The signatories also agree to coordinate border management in order to prevent irregular migration and smuggling of people. And they are committed to taking repatriated migrants home. All this is not mentioned by the turquoise-blue Council of Ministers. For this purpose, the draft for the declaration of intent before the UN states that the Austrian legal system deems a “human right to migration” as foreign. However, there is no trace of such a “human right to migration” in the UN agreement. It simply states that human rights are also valid for migrants.
Delayed insight by Strache and Kurz
The Federal Government rejects many of the objectives of the UN Migration Pact: It does not want migrants to gain better access to the labor market, school resources, health care, basic services and higher education, make it easier for their families to be reunited or start businesses more quickly. Migrants’ internment should be as possible in the future as well as collective removals or perpetrator profiles based on race, ethnicity or religion. Turquoise Blue fears that the recommendations formulated in the Migration Pact could one day become legally binding if courts invoke that. And that is why Kurz and Strache are completely abandoning the pact.
Your insight comes late. Austrian diplomats have helped shape the pact in five rounds of negotiations from February on, led by Foreign Minister Karin Kneissl nominated by the FPÖ. FPÖ Interior Minister Kickl was involved as well as VP Chancellor Kurz. Austria even negotiated since March for the other EU members. Now it is being raised during the EU Presidency — against almost all of the rest of the world.
Standing all alone on the right edge
On Austria’s side are so far only US President Donald Trump and Hungary’s Prime Minister Viktor Orbán. Two more Visegrád states could join: Poland and the Czech Republic, whose leaders are divided. Australia announced skepticism, but the government may be on the way out. Switzerland agrees, with reservations. Almost 190 states have no reservations. Why not? It is a toothless consensus paper, otherwise it would not have come about. With its “no” to the migration pact, Austria stands alone on the right-wing side — for domestic political reasons.

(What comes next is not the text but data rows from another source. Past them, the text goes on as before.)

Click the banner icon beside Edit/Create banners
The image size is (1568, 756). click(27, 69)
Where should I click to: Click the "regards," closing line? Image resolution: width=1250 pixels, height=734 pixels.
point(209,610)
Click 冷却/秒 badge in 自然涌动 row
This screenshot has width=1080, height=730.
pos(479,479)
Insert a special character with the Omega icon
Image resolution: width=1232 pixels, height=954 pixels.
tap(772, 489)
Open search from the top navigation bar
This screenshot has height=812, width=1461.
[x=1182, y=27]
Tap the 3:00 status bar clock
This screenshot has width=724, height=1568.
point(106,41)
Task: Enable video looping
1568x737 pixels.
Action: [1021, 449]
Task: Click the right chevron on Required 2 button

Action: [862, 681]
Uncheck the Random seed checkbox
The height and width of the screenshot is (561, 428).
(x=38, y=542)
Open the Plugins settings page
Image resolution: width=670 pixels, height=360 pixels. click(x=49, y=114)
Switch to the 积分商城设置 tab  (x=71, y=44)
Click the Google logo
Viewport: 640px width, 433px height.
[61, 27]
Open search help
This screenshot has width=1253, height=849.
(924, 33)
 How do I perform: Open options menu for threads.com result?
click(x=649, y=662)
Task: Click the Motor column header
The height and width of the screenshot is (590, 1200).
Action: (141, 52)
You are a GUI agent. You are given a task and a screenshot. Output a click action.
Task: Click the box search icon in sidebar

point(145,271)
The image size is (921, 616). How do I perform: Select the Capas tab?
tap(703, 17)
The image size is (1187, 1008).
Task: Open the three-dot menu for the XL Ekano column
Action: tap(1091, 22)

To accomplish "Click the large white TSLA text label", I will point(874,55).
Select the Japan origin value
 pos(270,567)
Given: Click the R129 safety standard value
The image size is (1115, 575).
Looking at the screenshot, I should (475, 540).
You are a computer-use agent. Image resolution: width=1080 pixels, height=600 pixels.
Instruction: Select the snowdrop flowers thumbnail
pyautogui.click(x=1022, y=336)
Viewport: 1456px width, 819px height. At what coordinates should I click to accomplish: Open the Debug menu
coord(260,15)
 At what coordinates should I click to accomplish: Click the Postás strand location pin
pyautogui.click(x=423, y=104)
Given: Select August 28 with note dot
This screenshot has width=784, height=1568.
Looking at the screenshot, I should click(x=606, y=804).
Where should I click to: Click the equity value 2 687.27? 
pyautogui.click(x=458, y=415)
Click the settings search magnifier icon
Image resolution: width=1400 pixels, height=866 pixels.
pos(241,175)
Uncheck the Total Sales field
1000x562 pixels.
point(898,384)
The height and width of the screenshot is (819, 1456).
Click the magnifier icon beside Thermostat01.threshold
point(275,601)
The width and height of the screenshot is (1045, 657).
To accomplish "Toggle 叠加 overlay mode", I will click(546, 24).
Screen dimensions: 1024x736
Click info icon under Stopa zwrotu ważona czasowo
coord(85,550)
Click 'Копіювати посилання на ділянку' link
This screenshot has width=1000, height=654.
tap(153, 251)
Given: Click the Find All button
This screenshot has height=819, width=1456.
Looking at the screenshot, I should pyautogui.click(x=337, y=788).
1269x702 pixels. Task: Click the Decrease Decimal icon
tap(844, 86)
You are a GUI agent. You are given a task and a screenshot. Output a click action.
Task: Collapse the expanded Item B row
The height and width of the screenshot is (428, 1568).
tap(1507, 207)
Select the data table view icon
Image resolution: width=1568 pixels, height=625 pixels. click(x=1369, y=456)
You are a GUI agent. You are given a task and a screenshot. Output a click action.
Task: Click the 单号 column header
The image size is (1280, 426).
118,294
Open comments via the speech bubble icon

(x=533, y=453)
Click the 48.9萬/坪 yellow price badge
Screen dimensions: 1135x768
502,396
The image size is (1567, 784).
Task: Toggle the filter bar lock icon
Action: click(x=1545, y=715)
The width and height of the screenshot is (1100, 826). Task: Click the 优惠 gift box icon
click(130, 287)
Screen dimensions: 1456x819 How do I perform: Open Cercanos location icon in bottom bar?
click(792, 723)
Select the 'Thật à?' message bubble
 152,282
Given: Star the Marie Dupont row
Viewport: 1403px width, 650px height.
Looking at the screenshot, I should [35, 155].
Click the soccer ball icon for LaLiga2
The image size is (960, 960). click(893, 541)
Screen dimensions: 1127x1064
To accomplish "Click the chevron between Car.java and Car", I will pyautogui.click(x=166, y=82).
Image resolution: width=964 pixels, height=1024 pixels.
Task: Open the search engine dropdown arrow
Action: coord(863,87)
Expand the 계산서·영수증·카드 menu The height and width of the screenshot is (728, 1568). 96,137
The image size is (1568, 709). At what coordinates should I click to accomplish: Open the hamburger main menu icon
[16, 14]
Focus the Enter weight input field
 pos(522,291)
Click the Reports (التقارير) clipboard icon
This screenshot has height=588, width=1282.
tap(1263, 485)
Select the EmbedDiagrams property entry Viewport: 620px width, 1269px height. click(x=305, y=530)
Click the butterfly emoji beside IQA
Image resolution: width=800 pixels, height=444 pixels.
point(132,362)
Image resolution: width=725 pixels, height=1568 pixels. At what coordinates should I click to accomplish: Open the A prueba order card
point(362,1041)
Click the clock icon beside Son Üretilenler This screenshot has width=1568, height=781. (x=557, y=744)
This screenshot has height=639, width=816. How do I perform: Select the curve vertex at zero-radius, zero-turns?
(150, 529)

|00:00||Austria will be withdrawing from the planned global migration pact from the United Nations.|
|00:06||“This pact is not suitable for settling the immigration question,” declared Chancellor Sebastian Kurz|
|00:11||and Vice Chancellor Heinz-Christian Strache. The Austrian government fears the loss of sovereignty|
|00:17||when it comes to immigration policy, and blurring the lines between legal and illegal migration.|
|00:23||The legally non-binding consensus paper to establish guidelines for the treatment of refugees|
|00:28||and migrants is expected to be adopted during the U.N. conference in Morocco on December 11-12.|
|00:35||The United States, Hungary and Australia refuse to sign the Migration Pact document.